C'est là, pour un lecteur européen, le principal avertissement de cet essai. S'il plaide pour un nouveau partenariat entre l'Europe et les Etats-Unis, il ne l'envisage que dans le cadre d'une Otan non paritaire. L'idée du «noyau mondial» des démocraties occidentales n'est pas celle d'un couple dont les deux partenaires seraient placés sur le même plan.

Acceptons-en l'augure, en regardant sans complaisance les chiffres témoignant du retard de l'Europe continentale : croissance molle, démographie déclinante, budgets publics obérés par le poids de dépenses d'intervention sociale non maîtrisées.

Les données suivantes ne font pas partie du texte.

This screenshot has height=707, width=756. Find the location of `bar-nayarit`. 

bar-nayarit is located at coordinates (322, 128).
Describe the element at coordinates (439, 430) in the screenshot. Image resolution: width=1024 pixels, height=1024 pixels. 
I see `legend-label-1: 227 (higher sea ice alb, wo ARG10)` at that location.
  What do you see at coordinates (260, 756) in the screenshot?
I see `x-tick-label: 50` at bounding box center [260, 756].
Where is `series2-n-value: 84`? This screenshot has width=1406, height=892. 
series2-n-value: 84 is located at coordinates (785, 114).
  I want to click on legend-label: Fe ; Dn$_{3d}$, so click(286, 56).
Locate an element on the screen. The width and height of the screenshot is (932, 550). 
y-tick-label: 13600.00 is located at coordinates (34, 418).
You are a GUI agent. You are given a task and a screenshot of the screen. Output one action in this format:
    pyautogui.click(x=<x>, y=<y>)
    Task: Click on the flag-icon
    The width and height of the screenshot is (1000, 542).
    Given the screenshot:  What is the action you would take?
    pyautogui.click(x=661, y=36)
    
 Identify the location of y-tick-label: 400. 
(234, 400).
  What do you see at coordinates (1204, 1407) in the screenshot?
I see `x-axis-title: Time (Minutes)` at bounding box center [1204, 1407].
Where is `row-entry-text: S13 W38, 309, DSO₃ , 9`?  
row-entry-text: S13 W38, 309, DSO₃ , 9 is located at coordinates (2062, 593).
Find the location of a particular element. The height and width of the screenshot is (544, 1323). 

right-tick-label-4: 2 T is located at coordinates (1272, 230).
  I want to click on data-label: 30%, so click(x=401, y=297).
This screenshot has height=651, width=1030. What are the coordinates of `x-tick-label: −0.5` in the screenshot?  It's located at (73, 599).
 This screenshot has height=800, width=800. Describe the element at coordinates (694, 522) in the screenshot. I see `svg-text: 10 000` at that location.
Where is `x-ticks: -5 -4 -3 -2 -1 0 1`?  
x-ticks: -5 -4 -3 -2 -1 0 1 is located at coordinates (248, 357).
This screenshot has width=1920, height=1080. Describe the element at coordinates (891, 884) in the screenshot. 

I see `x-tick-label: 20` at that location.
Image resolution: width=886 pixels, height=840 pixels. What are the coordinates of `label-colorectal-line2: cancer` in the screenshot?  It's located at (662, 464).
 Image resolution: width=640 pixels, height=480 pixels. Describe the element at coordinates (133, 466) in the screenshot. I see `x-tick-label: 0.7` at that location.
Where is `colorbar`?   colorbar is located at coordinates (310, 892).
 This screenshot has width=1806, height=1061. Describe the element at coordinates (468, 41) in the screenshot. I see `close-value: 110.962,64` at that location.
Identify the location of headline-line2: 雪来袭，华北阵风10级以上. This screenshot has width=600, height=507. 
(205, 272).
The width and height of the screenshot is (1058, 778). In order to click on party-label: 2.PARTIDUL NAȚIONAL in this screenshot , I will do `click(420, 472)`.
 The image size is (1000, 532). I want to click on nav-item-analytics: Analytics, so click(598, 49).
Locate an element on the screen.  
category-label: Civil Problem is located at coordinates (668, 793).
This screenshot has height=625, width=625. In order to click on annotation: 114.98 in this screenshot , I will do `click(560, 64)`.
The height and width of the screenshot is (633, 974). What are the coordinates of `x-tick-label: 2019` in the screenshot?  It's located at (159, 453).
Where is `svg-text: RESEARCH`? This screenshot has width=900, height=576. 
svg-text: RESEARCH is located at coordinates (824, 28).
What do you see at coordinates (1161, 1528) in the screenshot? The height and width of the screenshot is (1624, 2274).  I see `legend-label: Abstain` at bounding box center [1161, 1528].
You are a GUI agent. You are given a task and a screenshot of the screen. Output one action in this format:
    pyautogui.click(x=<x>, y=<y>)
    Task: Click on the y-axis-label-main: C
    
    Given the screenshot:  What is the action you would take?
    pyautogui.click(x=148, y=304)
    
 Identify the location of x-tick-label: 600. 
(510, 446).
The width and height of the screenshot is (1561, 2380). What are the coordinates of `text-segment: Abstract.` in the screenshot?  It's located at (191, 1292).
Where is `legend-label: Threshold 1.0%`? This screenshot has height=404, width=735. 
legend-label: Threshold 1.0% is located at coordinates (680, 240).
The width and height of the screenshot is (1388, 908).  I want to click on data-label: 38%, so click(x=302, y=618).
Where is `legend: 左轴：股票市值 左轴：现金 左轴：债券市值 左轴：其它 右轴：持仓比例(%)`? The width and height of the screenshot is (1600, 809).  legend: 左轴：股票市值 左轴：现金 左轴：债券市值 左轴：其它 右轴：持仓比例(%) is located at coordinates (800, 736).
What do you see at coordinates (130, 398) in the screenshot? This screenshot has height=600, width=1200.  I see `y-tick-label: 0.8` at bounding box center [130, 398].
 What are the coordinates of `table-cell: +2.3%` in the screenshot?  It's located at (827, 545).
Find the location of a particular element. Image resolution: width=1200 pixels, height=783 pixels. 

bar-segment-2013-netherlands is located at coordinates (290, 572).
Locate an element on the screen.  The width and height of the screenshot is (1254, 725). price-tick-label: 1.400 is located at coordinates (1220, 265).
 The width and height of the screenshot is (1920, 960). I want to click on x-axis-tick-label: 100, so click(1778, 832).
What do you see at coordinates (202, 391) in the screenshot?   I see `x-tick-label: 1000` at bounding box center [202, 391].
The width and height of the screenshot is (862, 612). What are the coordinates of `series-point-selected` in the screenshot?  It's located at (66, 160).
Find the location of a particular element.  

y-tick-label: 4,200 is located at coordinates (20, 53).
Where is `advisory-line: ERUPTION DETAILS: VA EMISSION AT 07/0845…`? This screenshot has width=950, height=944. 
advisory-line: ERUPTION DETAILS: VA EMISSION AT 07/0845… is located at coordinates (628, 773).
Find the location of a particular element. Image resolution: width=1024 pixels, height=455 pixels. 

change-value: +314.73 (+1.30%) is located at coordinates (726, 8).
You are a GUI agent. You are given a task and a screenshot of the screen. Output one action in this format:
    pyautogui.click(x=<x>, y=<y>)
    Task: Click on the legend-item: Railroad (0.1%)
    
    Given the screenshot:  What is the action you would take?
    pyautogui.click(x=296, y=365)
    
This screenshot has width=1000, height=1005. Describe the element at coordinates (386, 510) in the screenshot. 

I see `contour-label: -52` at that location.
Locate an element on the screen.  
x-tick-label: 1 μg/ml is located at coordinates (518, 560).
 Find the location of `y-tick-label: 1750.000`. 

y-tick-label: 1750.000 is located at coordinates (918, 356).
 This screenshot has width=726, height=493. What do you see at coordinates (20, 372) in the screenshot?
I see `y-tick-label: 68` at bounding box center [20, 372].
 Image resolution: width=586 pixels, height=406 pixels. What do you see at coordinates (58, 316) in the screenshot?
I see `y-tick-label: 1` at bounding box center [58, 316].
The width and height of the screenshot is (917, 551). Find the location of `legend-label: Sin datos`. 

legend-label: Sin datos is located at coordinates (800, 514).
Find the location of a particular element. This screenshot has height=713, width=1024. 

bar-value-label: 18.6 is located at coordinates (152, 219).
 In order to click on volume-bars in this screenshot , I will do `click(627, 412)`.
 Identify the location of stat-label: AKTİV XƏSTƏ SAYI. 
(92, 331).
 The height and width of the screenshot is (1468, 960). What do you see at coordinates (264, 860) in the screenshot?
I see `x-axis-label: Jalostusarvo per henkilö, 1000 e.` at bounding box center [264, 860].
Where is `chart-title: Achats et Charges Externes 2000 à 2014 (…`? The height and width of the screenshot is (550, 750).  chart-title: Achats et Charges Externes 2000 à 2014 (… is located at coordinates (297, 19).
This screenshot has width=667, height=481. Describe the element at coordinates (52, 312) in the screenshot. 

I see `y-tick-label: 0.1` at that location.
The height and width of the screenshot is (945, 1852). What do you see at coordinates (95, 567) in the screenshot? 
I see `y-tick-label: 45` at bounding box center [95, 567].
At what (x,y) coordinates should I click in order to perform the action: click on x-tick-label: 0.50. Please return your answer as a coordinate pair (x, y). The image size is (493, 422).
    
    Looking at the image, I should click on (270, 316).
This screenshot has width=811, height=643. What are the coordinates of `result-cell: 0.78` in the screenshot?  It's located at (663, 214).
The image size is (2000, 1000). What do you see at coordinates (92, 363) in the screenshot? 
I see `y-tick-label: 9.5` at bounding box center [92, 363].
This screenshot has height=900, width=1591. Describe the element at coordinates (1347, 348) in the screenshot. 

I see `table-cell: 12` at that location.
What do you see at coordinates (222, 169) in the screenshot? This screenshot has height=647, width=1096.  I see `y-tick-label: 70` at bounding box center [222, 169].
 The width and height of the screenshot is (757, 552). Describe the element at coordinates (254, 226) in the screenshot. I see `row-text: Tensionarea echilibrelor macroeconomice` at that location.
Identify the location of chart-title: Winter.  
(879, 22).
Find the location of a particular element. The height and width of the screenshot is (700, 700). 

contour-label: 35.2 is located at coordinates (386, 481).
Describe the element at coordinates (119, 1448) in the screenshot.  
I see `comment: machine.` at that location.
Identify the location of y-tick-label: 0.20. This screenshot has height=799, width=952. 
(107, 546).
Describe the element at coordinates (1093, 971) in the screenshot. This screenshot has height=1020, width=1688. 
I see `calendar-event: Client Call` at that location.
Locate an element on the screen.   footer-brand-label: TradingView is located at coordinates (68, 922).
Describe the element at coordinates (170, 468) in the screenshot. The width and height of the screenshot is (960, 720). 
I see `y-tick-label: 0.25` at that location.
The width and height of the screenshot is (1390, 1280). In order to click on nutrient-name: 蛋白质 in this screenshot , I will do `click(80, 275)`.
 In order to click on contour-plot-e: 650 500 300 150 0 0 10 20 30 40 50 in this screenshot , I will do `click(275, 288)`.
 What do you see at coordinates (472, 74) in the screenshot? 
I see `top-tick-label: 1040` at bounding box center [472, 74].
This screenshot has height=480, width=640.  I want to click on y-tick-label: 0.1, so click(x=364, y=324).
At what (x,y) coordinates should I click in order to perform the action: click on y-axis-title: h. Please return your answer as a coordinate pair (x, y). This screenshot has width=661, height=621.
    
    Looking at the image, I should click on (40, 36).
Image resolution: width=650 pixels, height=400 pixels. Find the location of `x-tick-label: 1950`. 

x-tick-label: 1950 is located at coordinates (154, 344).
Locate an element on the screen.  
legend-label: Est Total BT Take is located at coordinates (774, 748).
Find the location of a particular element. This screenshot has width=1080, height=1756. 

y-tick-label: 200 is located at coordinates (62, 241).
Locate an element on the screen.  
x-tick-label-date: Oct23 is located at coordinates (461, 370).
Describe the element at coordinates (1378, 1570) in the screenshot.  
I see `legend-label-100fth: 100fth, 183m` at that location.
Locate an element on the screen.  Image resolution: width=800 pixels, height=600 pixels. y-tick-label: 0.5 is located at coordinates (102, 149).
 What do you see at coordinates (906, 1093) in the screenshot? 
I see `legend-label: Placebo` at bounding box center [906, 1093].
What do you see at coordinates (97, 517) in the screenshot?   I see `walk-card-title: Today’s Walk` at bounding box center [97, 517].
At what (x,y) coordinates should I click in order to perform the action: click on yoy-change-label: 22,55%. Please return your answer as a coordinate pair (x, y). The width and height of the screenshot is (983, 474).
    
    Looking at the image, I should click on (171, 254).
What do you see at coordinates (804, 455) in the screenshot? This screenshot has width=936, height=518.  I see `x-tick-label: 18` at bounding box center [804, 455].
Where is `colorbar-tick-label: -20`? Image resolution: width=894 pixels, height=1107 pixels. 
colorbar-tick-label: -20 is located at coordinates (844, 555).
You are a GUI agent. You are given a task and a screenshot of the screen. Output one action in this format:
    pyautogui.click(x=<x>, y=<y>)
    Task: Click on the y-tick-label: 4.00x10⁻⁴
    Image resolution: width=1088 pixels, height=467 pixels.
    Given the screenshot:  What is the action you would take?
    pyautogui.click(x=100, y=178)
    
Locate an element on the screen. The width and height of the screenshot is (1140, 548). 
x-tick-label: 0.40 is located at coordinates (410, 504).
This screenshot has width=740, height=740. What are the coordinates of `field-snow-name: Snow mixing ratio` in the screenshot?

Vue des think-tanks américains, l'Europe est trop empêtrée dans ses rigidités internes pour prétendre à la parité. Le nouveau contrat transatlantique que Brzezinski - et dans une moindre mesure Kagan - appelle de ses voeux n'est pas un pacte d'égaux, mais un accord grâce auquel le leader politico-militaire américain renforcerait le degré de sécurité occidentale avec le concours d'une Europe surtout diplomatico-économique et accessoirement militaire.

Tout est affaire de perspective. Que l'Europe ne puisse aujourd'hui prétendre au coleadership mondial, c'est une réalité. Mais il ne tient qu'à nous, Européens, de mieux nous faire respecter par nos alliés américains. «Ces alliés, quels seront-ils ? Comment les trouverons-nous ? Il ne s'agit pas de mendier les alliances. On les obtient par la force et par le prestige qu'on possède, par les services qu'on peut rendre», écrivait déjà Jacques Bainville au sortir de la Première Guerre mondiale (4).

Le «vrai choix» est autant celui des Etats-Unis que des Européens. A l'heure où l'on débat du projet de Constitution européenne, il serait temps de reposer, dans les capitales des Vingt-Cinq ou, plus sûrement, dans le périmètre d'une «coopération renforcée», la question de l'effort militaire aux côtés des Etats-Unis, et non contre eux.

GUILLAUME LARRIVE


(1) Le Vrai Choix - L'Amérique et le reste du monde, Odile Jacob, 2004.

(2) Le Revers de la puissance - Les Etats-Unis en quête de légitimité, Plon, 2004.

(3) Who Are We ?, Simon & Schuster, New York, 2004.

(4) Les Conséquences politiques de la paix, Fayard, 1920.